[Dataset entries]

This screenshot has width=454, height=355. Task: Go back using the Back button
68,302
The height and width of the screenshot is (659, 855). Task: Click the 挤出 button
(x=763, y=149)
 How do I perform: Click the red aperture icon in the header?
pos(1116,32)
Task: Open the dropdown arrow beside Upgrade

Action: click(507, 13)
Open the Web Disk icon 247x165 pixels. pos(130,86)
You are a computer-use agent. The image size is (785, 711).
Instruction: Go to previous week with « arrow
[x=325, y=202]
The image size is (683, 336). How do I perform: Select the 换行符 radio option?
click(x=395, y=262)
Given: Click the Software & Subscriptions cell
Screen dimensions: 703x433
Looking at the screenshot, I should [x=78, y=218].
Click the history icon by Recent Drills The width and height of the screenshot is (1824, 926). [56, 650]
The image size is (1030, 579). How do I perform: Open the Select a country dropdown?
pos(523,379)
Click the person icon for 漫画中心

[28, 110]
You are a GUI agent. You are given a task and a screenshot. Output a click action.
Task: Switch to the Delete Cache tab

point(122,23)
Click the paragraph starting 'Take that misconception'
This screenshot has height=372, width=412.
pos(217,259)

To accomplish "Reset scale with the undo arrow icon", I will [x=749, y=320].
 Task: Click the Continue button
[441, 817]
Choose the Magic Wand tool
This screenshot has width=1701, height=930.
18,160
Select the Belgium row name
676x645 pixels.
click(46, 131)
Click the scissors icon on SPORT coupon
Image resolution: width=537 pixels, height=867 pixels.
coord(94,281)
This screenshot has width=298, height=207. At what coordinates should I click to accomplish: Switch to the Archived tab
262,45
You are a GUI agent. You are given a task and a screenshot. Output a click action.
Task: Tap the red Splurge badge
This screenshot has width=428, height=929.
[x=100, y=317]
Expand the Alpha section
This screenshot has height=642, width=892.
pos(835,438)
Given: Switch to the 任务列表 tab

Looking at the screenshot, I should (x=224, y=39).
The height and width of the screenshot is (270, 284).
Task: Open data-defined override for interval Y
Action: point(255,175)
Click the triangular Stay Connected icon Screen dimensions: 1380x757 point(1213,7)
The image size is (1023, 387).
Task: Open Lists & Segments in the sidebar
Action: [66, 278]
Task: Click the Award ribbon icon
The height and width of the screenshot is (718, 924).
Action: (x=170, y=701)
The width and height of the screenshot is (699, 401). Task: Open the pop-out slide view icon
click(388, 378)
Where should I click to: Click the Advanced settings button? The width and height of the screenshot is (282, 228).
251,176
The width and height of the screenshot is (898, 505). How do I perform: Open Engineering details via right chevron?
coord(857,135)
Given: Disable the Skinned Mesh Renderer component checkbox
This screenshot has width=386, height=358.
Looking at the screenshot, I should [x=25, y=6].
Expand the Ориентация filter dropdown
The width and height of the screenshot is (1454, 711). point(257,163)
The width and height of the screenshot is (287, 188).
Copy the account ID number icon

- [PROBLEM TO SOLVE]
Please return all of the entries exactly as they were given.

- [OUTPUT FOR THIS EXERCISE]
This screenshot has width=454, height=355. Task: Go back using the Back button
68,302
The height and width of the screenshot is (659, 855). Task: Click the 挤出 button
(x=763, y=149)
 How do I perform: Click the red aperture icon in the header?
pos(1116,32)
Task: Open the dropdown arrow beside Upgrade

Action: click(507, 13)
Open the Web Disk icon 247x165 pixels. pos(130,86)
You are a computer-use agent. The image size is (785, 711).
Instruction: Go to previous week with « arrow
[x=325, y=202]
The image size is (683, 336). How do I perform: Select the 换行符 radio option?
click(x=395, y=262)
Given: Click the Software & Subscriptions cell
Screen dimensions: 703x433
Looking at the screenshot, I should [x=78, y=218].
Click the history icon by Recent Drills The width and height of the screenshot is (1824, 926). [56, 650]
The image size is (1030, 579). How do I perform: Open the Select a country dropdown?
pos(523,379)
Click the person icon for 漫画中心

[28, 110]
You are a GUI agent. You are given a task and a screenshot. Output a click action.
Task: Switch to the Delete Cache tab

point(122,23)
Click the paragraph starting 'Take that misconception'
This screenshot has height=372, width=412.
pos(217,259)

To accomplish "Reset scale with the undo arrow icon", I will [x=749, y=320].
 Task: Click the Continue button
[441, 817]
Choose the Magic Wand tool
This screenshot has width=1701, height=930.
18,160
Select the Belgium row name
676x645 pixels.
click(46, 131)
Click the scissors icon on SPORT coupon
Image resolution: width=537 pixels, height=867 pixels.
coord(94,281)
This screenshot has width=298, height=207. At what coordinates should I click to accomplish: Switch to the Archived tab
262,45
You are a GUI agent. You are given a task and a screenshot. Output a click action.
Task: Tap the red Splurge badge
This screenshot has width=428, height=929.
[x=100, y=317]
Expand the Alpha section
This screenshot has height=642, width=892.
pos(835,438)
Given: Switch to the 任务列表 tab

Looking at the screenshot, I should (x=224, y=39).
The height and width of the screenshot is (270, 284).
Task: Open data-defined override for interval Y
Action: point(255,175)
Click the triangular Stay Connected icon Screen dimensions: 1380x757 point(1213,7)
The image size is (1023, 387).
Task: Open Lists & Segments in the sidebar
Action: [66, 278]
Task: Click the Award ribbon icon
The height and width of the screenshot is (718, 924).
Action: (x=170, y=701)
The width and height of the screenshot is (699, 401). Task: Open the pop-out slide view icon
click(388, 378)
Where should I click to: Click the Advanced settings button? The width and height of the screenshot is (282, 228).
251,176
The width and height of the screenshot is (898, 505). How do I perform: Open Engineering details via right chevron?
coord(857,135)
Given: Disable the Skinned Mesh Renderer component checkbox
This screenshot has width=386, height=358.
Looking at the screenshot, I should [x=25, y=6].
Expand the Ориентация filter dropdown
The width and height of the screenshot is (1454, 711). point(257,163)
The width and height of the screenshot is (287, 188).
Copy the account ID number icon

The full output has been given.